▶ _Prompt 1_: In the comment thread about 12-step programs, copy the passage from "You might also" to "is Derek Apanovitch." word for word.
▶ _Prompt 2_: In the comment thread about 12-step programs, what does SOS stand for?

I mean, he completely talked around those. That really worries me, because either he chose not to answer them or he was unable to see that he didn't answer them.

Seth Manapio

Actually, the evidence is extremely clear and convincing: 12 step programs do not work for the vast majority of people.

That's the truth if you do any research, and look at evidence. 12 step programs suck at helping people get off drugs.

Let me put it this way: its less effective than exercise. And exercise is also free, and you meet better looking people.

Greta Christina
He completely convinced me to be extremely suspicious of even an atheist-oriented 12-step program, by not actually answering the "evidence"-related questions.

I don't think that's fair, efrique. He said he supported research into drugs that would reduce physical cravings for drugs. He said he supports clinical rehabilitation in addition to 12-step. In other words, he said that he thinks 12-step isn't the only answer, and that there should be research into other alternatives.

I think Bucky's approach to 12-step is very down to earth and skeptic- friendly. He doesn't view it as a magic bullet that will fix everything. He views it as generally good advice for everybody, but that alcoholics and addicts need a support structure to follow.

Donna Gore

Hi Greta, there are secular alternatives to the 12 step programs now. SOS (Secular Organizations for Sobriety) is one of them. They are affiliated with the Center for Inquiry West.

You might also be interested to know about the legal challenges to court mandated AA as being unconstitutional. There is a good review of cases in the Duke Law Journal here:

http://www.law.duke.edu/shell/cite.pl?47+Duke+L.+J.+785

the author is Derek Apanovitch.

▶ _Stored data_:
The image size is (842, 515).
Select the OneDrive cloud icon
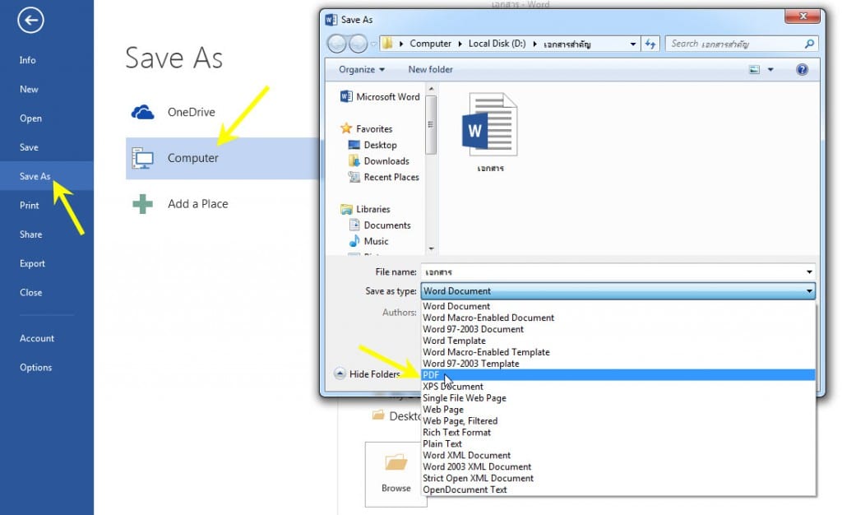point(142,112)
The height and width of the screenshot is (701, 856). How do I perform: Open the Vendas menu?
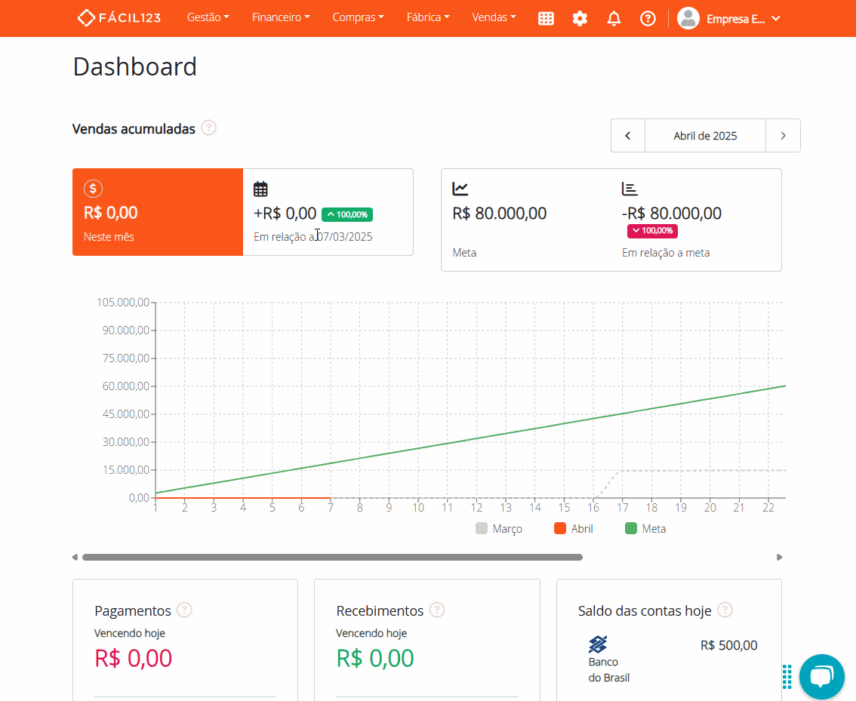click(494, 17)
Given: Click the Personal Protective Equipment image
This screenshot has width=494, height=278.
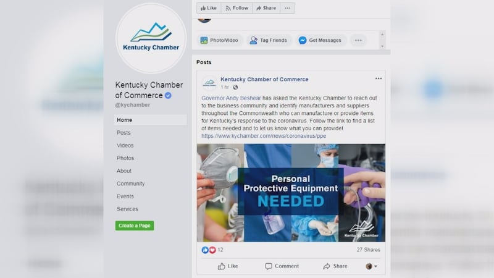Looking at the screenshot, I should tap(291, 193).
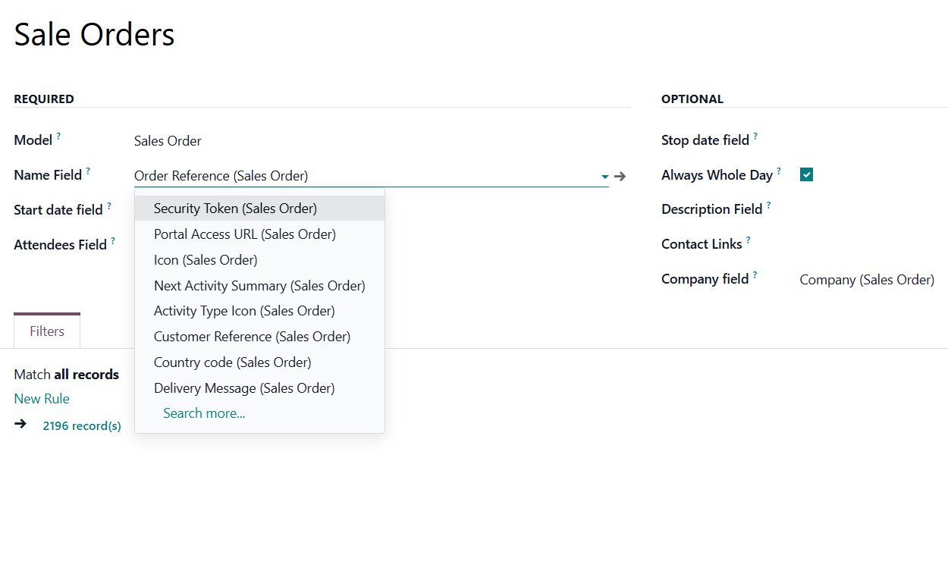Screen dimensions: 948x571
Task: Open the Filters tab
Action: (47, 331)
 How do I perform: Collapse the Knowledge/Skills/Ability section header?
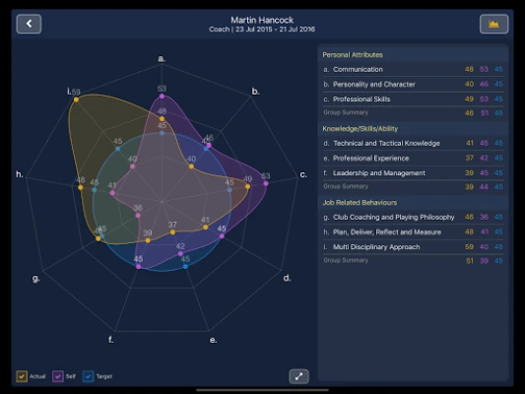413,129
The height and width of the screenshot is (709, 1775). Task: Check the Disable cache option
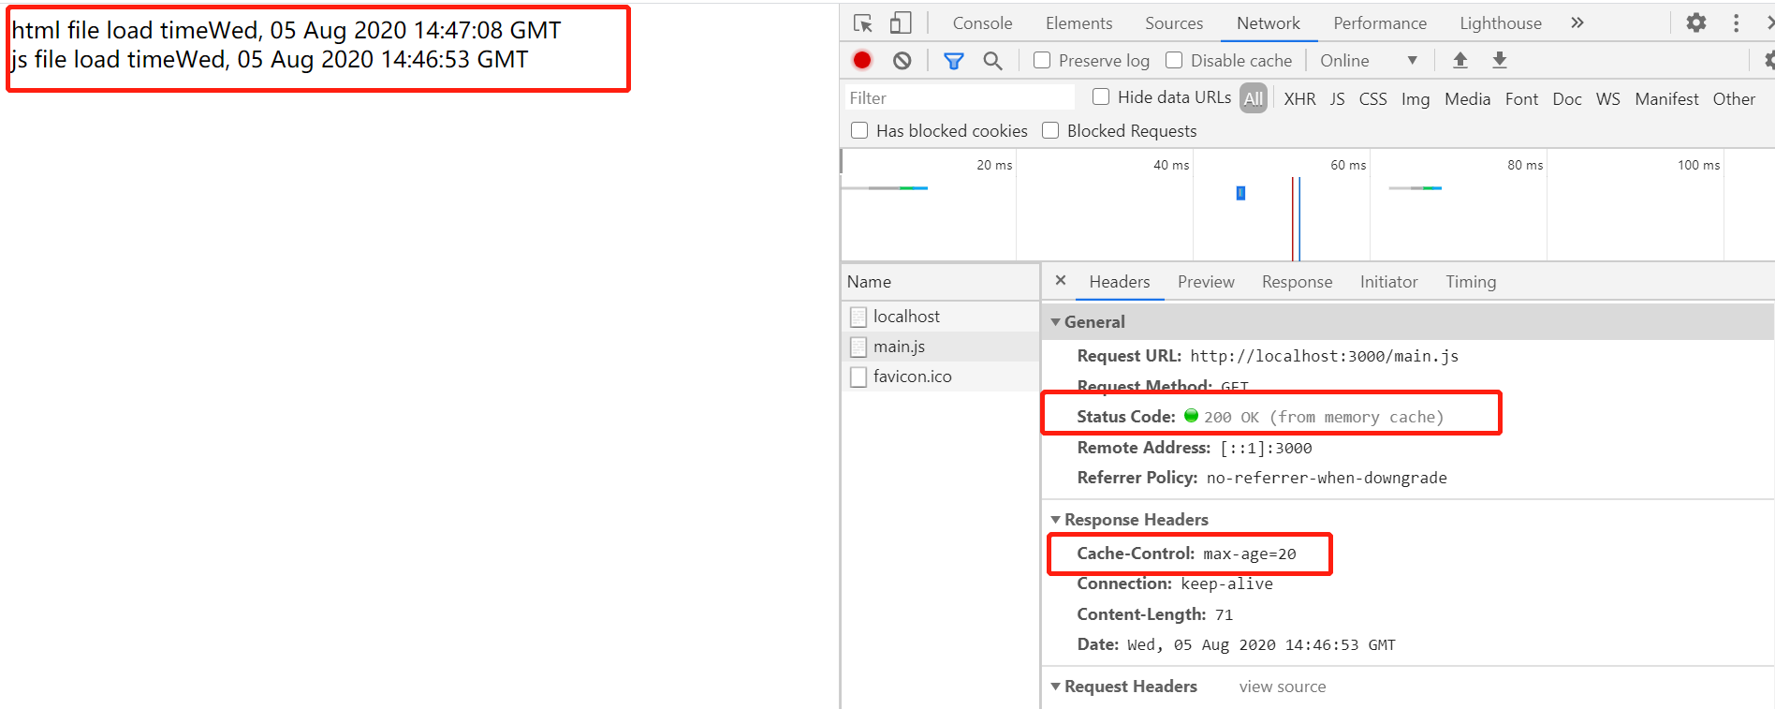point(1174,61)
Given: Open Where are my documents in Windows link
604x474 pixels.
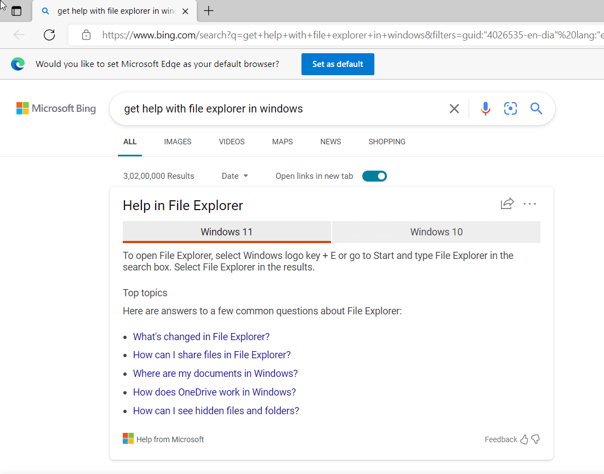Looking at the screenshot, I should tap(215, 373).
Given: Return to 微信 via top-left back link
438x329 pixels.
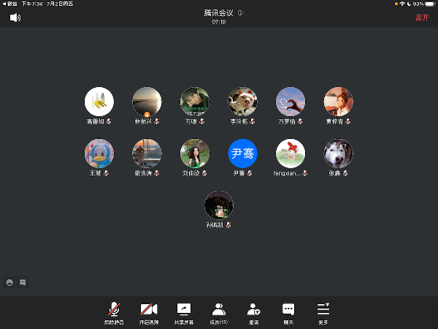Looking at the screenshot, I should click(x=10, y=4).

▶ _Task solution 1_:
You might also be interested to know about the legal challenges to court mandated AA as being unconstitutional. There is a good review of cases in the Duke Law Journal here:

http://www.law.duke.edu/shell/cite.pl?47+Duke+L.+J.+785

the author is Derek Apanovitch.

▶ _Task solution 2_: Secular Organizations for Sobriety